The RDC were intended to facilitate study of diverse diagnostic definitions. Distinctions were made between schizoaffective depressed versus manic and chronic versus nonchronic subtypes. Another critical distinction was between the mainly schizophrenic subtype, requiring persistence of psychosis for more than a week (or poor premorbid functioning), and the mainly affective subtype, with no persistence of psychosis for more than a week (and good premorbid functioning). This distinction was based on clinical evidence that persistence of psychosis predicted poor response to mood disorder treatments
(8). In a number of well-designed family studies, relatives of patients with schizoaffective disorder, affective subtype, and of patients with mood disorders were found to have increased rates of mood disorders but not schizophrenia in comparison with control families. There was an increased prevalence of schizophrenia in the relatives of patients with schizoaffective disorder, schizophrenic subtype, and of patients with schizophrenia
(10,
11), although one study showed no difference in the risk of schizophrenia in relatives of patients with schizoaffective disorder, schizophrenic subtype, compared with those of patients with the affective subtype
(12). Patients with the affective subtype also appeared to show greater response to mood disorder treatments (see below). These data tended to favor considering schizoaffective disorder, schizophrenic subtype, to be closely related to schizophrenia, and schizoaffective disorder, affective subtype, to be closely related to mood disorders.
Therefore, in DSM-III-R (and subsequently DSM-IV), patients with RDC schizoaffective disorder, affective subtype, were defined as having mood psychoses with non-mood-congruent features. Schizoaffective disorder was defined as a modified version of RDC schizoaffective disorder, schizophrenic subtype: co-occurrence of schizophrenic and mood syndromes, with persistence of psychosis for 2 weeks after remission of prominent mood symptoms. However, one issue had never been addressed by the RDC or RDC-based research: what diagnosis should be given when there are periods meeting criteria for schizoaffective disorder and others resembling schizophrenia? In the absence of relevant research data, a rather subjective criterion was developed; schizophrenia was to be diagnosed if mood syndromes were not present for a substantial part of the psychotic illness.

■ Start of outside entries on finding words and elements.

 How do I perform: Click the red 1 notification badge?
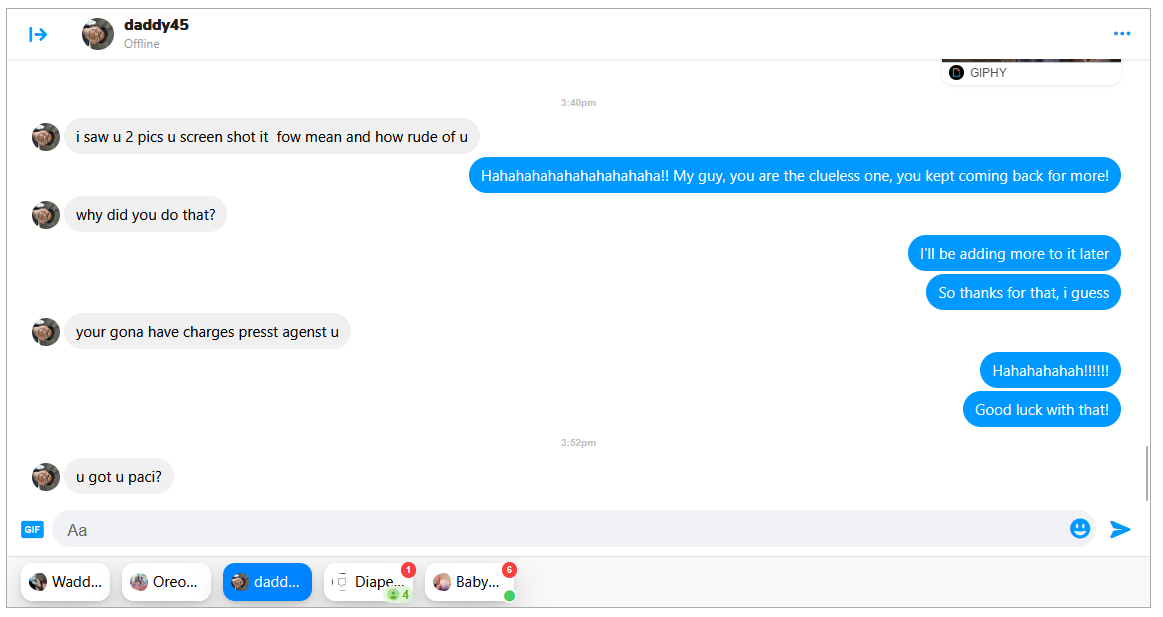point(408,570)
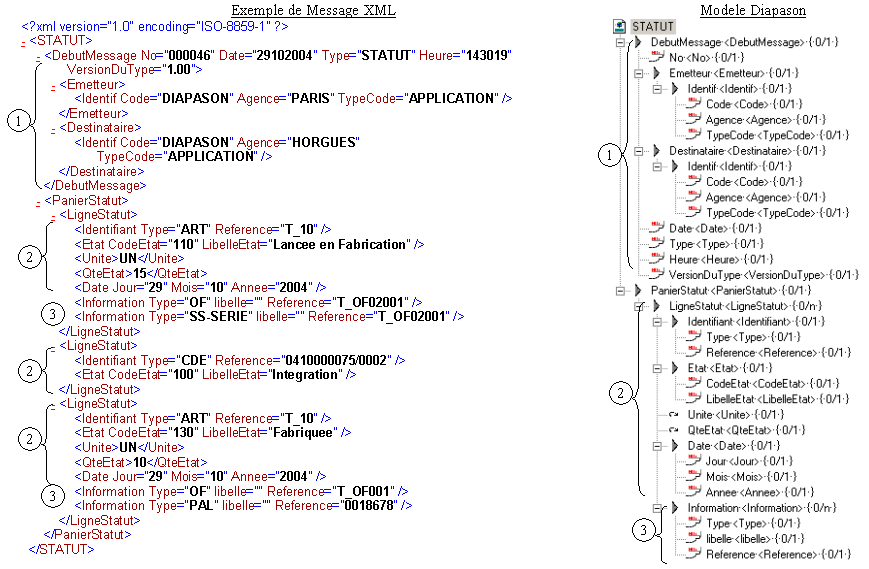Collapse the Emetteur node in tree
The image size is (869, 569).
[640, 73]
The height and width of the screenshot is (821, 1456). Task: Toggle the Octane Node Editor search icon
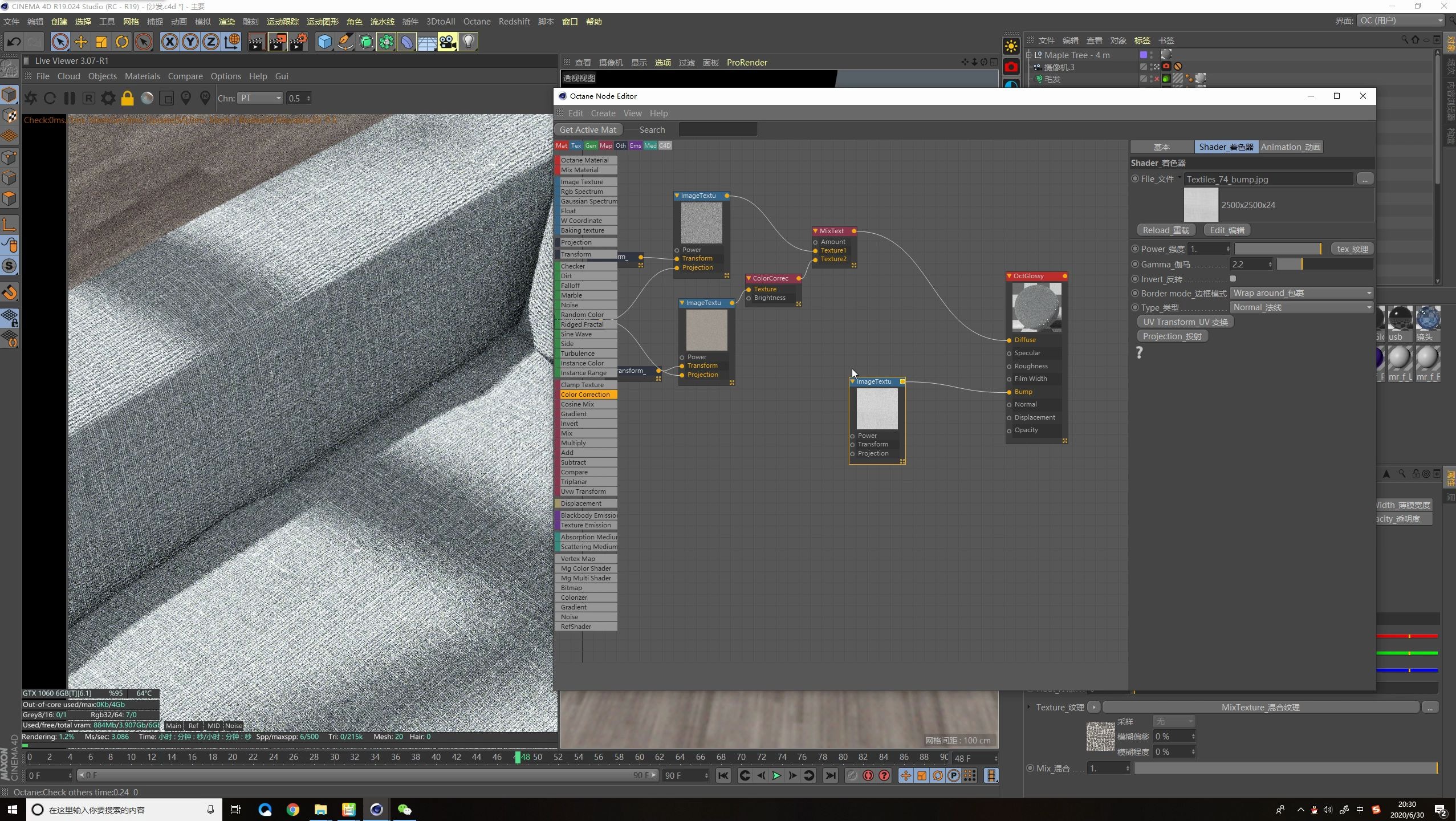652,128
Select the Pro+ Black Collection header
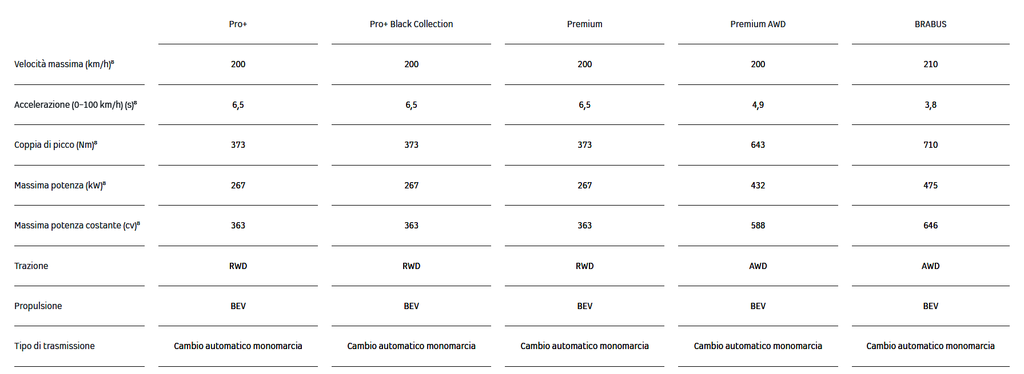Screen dimensions: 1024x374 (x=411, y=24)
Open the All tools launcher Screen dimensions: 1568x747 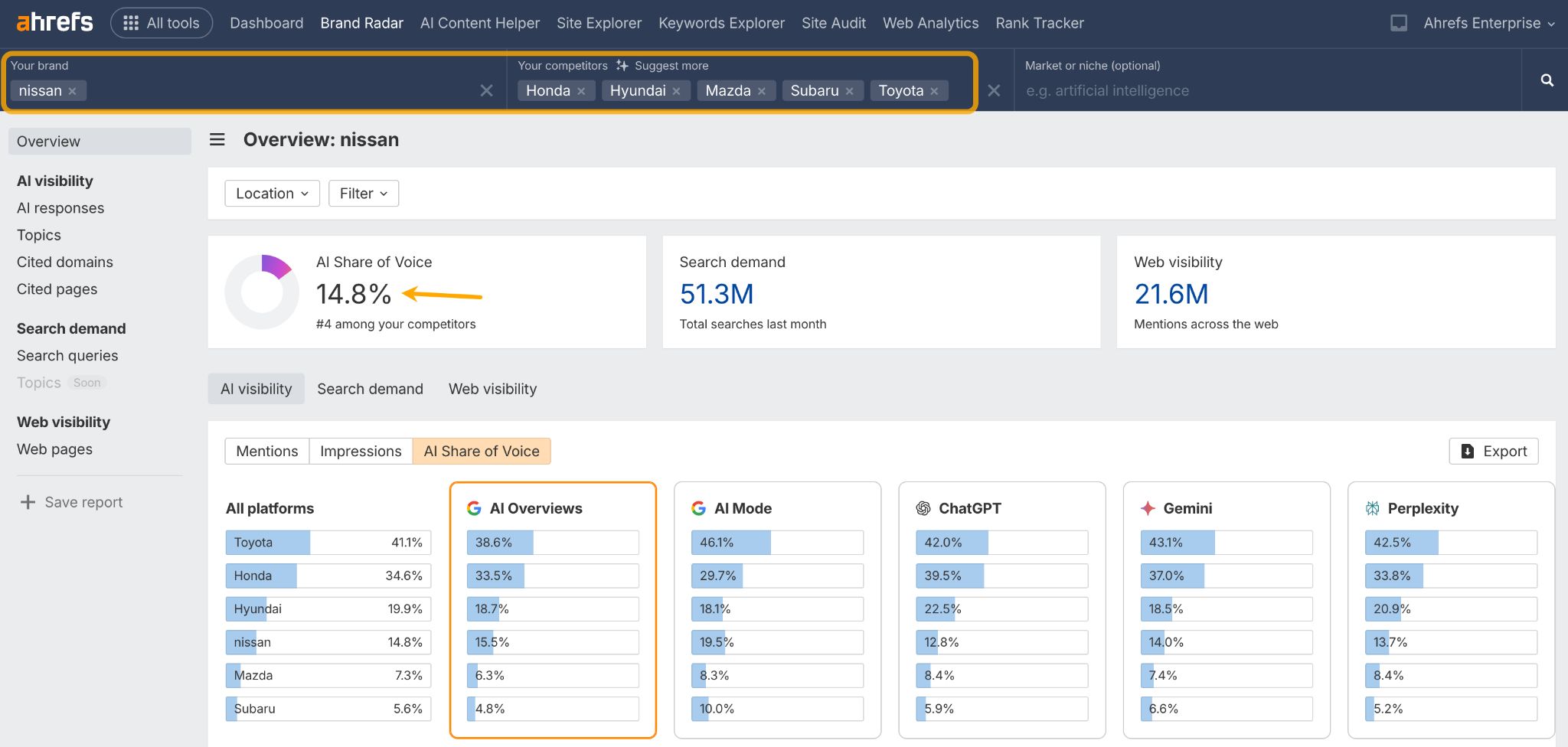point(161,22)
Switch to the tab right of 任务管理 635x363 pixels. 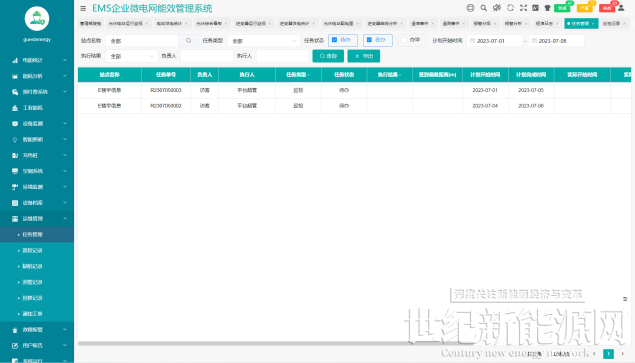(614, 23)
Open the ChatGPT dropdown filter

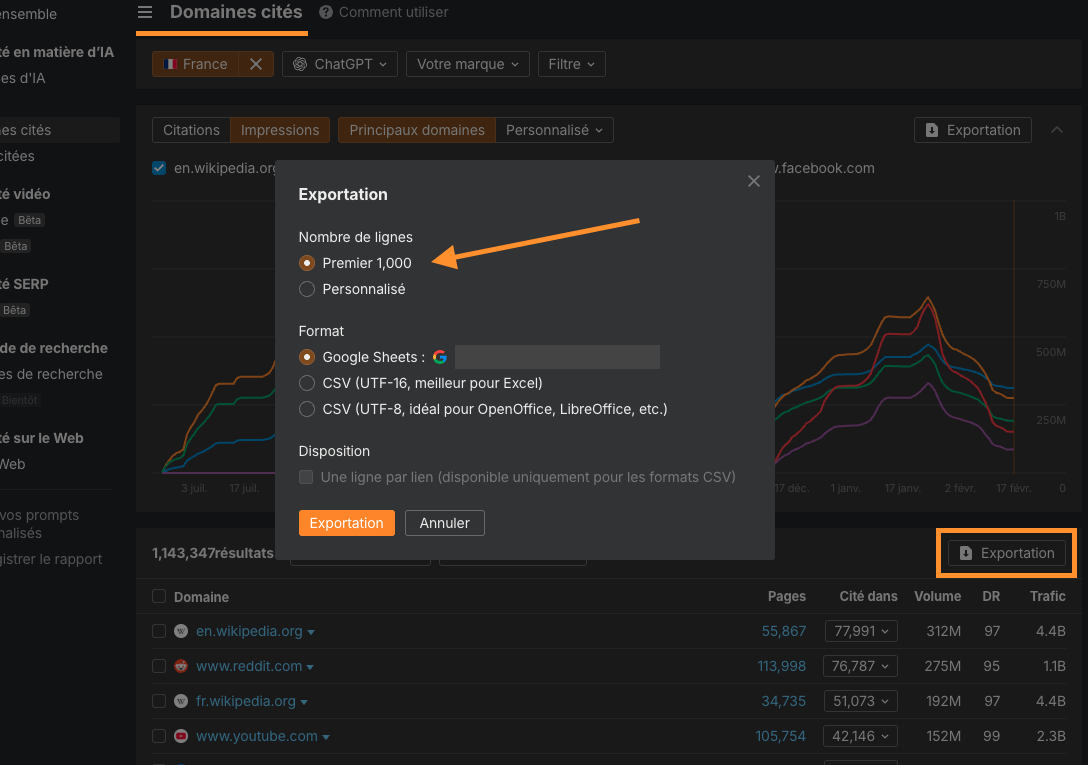[340, 64]
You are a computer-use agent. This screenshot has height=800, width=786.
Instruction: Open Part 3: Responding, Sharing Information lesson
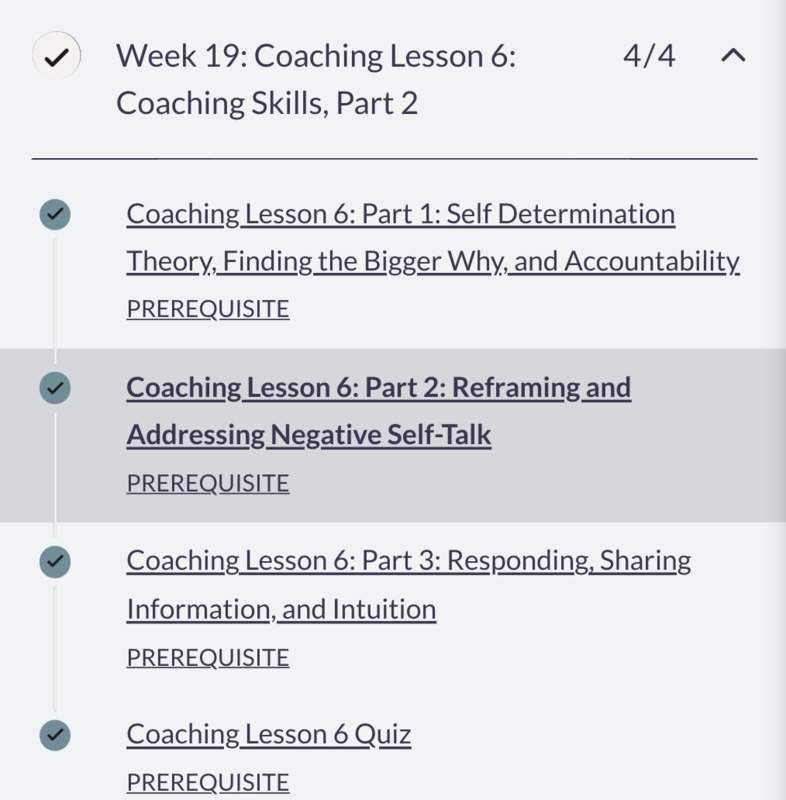click(409, 585)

Despite these efforts to clarify schizoaffective disorder as a clinical diagnosis, it has proven difficult to diagnose the disorder reliably. In the initial study of the RDC with the use of the Schedule for Affective Disorders and Schizophrenia
(13), good interrater reliability (kappa=0.73–0.86) was demonstrated for schizoaffective disorder when schizoaffective disorder, schizophrenic subtype, and schizoaffective disorder, affective subtype, were combined into a single category, but this study has limited relevance to current criteria, since the RDC do not require making a judgment about the lifetime duration of mood syndromes in relation to schizophrenic symptoms, and the reliability of judging the persistence of schizophrenic symptoms within a single episode (affective subtype versus schizophrenic subtype) was also not determined. The major test-retest reliability study of the Structured Clinical Interview for DSM-III-R
(14) found moderate reliability for schizoaffective disorder (kappa=0.63), similar to that for schizophrenia (kappa=0.65). However, the base rate for schizoaffective disorder was only 6%, and only two of five sites had enough patients with schizoaffective disorder to calculate site-specific reliability (kappa=0.43 at one site, and kappa=0.76 at the other). In the most extensive study to date
(15), patients were interviewed by two different research clinicians no more than 3 weeks apart after the clinicians had had extensive training with the Diagnostic Interview for Genetic Studies with the use of DSM-III-R criteria. Interrater reliability for schizoaffective disorder was poor (kappa=0.37), and the most frequent disagreement was about schizoaffective disorder versus schizophrenia, rather than schizoaffective disorder versus mood disorder.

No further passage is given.